Editor’s note

Journal of Business Strategy

ISSN: 0275-6668

Article publication date: 5 January 2010

438

Citation

Healy, N. (2010), "Editor’s note", Journal of Business Strategy, Vol. 31 No. 1. https://doi.org/10.1108/jbs.2010.28831aaa.001

Publisher

:

Emerald Group Publishing Limited

Copyright © 2010, Emerald Group Publishing Limited


Editor’s note

Article Type: Editor’s note From: Journal of Business Strategy, Volume 31, Issue 1

In October I attended the Strategic Management Society Annual Conference in Washington, DC. Although I have attended the conference a number of times, this year the gap between academia and the work world seemed particularly obvious. The overwhelming majority of papers and sessions were research-oriented. It was often difficult for a “lay” person to understand even the titles of many presentations. let alone the content. So once again I’m wondering how this research gets funneled into the corporate world.

The knowledge migration occurs, I suspect, in two primary ways. MBAs and other business students who join the corporate world import their knowledge and presumably apply their book-learning to real-life situations. But as time passes, experience tends to supplant reliance on scholarship and research becomes outdated. Consultants may provide the second way knowledge moves from ivied halls to the C-suite. If a company uses a consulting firm, and if the firm is in close contact with leading business school researchers, then the latest ideas may indirectly be applied to business situations.

I spent the major part of my career working at the senior level in leading corporations and financial institutions. I was present at many decision-making sessions about a wide variety of issues and it seemed that executives made decisions based on experience and input from colleagues, not from research.

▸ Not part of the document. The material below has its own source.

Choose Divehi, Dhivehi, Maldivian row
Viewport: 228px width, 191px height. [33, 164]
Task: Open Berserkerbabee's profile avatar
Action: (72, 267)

This leaves us – academics, consultants and business executives – in the same bind we have struggled against for years. I don’t see any progress toward closing the gap between town and gown in the business arena and I’m eager to hear what JBS readers think about this dilemma.

On a more immediate note, we have in this issue of JBS a number of articles that practitioners should find provocative and readable. First on the list is a paper that focuses on a pressing concern: how to retain customers during and after a recession. We are told by various experts that the recession is over, but the unemployment rate and poor retail sales impart a different message. “Jilted? The manager’s little book for keeping customers in a recession” offers some pithy evidence that businesses do not have to see their customer base erode if they take careful strategic measures.

Two of our papers talk explicitly about innovation, which seems to define our era as a preeminent value for organizations. But achieving it in a corporate environment, and continuing to innovate over many years, eludes most companies. Charles McMillan adapts Porter’s Five Forces to a model of organizational innovation and leadership, while Christiane Prange and Bodo Schlegelmilch discuss the propensity of a company to innovate in distinct ways consistent with its “DNA.”

Sooksan Kantabutra and Gayle Avery, in tackling the familiar topic of vision statements, find they are not only essential, but can also influence performance in positive ways.

Effective corporate communications, too, can not only influence performance in profound ways, but at last we have a method to measure its impact. Courtney Barnes and Reid Walker team up to describe how executives can adapt Lean Six Sigma methodology for improving communication processes and measuring them.

We hope you enjoy these feature articles as well as our columnists and look forward to hearing from our readers.